Posts Tagged 'Why We Fight'

Sundance: A Gathering of the Tribe

Sightings from Sundance 2012: a festivalgoer looking for tickets.

In addition to being an invaluable marketing tool for independent (and not-so-independent) film and also new products of all sorts (cars, Brita filters, coconut water, et al), Sundance is also a gathering of the tribe, like any convention. Few examples:

I ran in to SXSW‘s head, Janet Pierson, while re-filling my water bottle at the Library Center Theater. She’s been to MFF a couple of times and it’s always fun catching up with her. She introduced me to Sarah Green, a terrific producer whose work I’ve admired (TREE OF LIFE, TAKE SHELTER, Mamet’s works, etc. ) but had never met.

Walking into a screening, I noticed an MFF bag and saw it was on Marcus Hu‘s shoulder, the head of Strand Releasing, one of the great art house distributors.

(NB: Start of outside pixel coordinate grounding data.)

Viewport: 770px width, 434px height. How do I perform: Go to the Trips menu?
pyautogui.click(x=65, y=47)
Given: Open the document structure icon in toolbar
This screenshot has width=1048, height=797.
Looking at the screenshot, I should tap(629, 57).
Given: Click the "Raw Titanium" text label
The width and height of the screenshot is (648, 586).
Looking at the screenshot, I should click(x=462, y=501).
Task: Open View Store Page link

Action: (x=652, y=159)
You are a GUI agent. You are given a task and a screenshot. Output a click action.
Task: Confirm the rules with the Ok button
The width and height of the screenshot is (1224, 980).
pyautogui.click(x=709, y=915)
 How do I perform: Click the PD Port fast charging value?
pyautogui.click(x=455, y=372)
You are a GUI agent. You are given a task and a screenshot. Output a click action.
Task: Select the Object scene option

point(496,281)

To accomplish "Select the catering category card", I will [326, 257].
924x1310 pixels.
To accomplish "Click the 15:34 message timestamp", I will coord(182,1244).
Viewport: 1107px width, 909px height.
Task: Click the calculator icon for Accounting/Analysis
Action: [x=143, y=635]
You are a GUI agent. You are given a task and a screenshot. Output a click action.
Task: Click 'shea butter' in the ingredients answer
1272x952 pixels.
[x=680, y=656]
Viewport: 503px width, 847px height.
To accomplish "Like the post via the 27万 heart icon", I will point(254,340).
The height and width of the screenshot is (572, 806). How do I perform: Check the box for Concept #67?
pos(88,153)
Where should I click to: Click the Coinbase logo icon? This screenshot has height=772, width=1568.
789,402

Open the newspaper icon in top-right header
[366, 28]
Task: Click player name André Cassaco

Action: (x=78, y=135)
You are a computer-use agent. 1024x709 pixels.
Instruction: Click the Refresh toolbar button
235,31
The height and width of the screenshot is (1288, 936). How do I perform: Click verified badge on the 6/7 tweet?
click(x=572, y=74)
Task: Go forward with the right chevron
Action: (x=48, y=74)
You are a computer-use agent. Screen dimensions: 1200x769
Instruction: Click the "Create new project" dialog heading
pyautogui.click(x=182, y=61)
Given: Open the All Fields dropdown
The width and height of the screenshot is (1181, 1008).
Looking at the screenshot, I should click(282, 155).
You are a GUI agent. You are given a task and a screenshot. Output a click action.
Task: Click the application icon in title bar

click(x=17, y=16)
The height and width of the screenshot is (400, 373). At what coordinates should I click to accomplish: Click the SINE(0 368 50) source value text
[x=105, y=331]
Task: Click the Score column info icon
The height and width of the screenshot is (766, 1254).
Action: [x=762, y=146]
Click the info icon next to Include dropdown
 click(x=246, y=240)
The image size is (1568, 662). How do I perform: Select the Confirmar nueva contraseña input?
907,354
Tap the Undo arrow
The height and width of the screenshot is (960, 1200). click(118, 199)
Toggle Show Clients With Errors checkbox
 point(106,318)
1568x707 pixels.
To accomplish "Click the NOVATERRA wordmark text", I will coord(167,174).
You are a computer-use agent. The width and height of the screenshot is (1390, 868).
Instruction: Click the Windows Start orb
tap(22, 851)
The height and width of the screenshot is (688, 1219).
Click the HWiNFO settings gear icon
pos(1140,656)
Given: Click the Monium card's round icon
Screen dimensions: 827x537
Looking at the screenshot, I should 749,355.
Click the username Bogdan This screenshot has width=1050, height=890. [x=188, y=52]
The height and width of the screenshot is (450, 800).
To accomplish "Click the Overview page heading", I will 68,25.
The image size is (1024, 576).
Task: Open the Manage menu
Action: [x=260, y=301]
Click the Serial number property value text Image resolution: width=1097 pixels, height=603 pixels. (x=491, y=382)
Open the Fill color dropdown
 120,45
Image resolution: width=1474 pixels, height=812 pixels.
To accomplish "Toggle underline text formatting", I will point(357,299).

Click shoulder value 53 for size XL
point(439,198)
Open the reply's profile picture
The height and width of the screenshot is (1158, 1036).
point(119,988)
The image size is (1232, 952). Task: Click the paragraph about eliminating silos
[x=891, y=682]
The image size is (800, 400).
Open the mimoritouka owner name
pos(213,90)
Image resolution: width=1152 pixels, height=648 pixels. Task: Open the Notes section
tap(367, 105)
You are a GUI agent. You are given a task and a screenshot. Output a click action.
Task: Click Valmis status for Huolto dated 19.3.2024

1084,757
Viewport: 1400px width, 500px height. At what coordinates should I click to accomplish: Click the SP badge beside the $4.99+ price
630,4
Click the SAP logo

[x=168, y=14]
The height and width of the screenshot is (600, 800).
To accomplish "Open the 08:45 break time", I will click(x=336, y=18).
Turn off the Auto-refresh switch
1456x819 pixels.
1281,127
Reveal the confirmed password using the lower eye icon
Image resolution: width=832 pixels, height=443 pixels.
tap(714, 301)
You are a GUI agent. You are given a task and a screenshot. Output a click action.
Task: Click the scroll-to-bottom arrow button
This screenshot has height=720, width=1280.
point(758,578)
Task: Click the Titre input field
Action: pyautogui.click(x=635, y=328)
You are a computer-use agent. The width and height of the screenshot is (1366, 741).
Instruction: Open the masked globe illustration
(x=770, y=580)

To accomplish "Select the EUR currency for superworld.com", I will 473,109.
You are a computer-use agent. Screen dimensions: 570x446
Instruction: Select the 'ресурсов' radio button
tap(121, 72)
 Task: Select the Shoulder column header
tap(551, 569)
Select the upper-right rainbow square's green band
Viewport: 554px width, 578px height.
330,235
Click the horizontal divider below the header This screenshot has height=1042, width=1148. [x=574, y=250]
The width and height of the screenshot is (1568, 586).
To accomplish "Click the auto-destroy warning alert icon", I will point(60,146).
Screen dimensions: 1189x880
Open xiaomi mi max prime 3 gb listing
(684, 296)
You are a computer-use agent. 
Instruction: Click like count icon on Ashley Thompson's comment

He introduced me to Carl Spence, Artistic Director of the Seattle International Film Festival, a wonderful 25-day extravaganza that contends with Toronto for title of Biggest Film Festival in North America.

At another screening, I sat next to filmmaker Michael Tully (director of SEPTIEN) and a few seats down from writer/director Lynn Shelton (director of YOUR SISTER’S SISTER and Sundance jury this year), both MFF alums, and then, coming out of DETROPIA I hear a woman introduce herself to one of the film’s directors, MFF Board member Rachel Grady, and it is Laura Bennett, the new Artistic Director of the Chesapeake Film Festival in Easton whom I’d never met despite some emailing .

I drop by the temporary WireImage studio to see its CEO, and Baltimore native, Jeff Vespa, and run in to Mark Duplass who is an MFF alum and is in two movies here and produced several. Oscar-nominated Laura Poitras was at the screening of Eugene Jarecki‘s new film about the disastrous drug war, THE HOUSE I LIVE IN,  (he did WHY WE FIGHT and last year’s fascinating documentary on Ronald Reagan) and the new film features excellent interviews with David Simon. Well, you get the picture.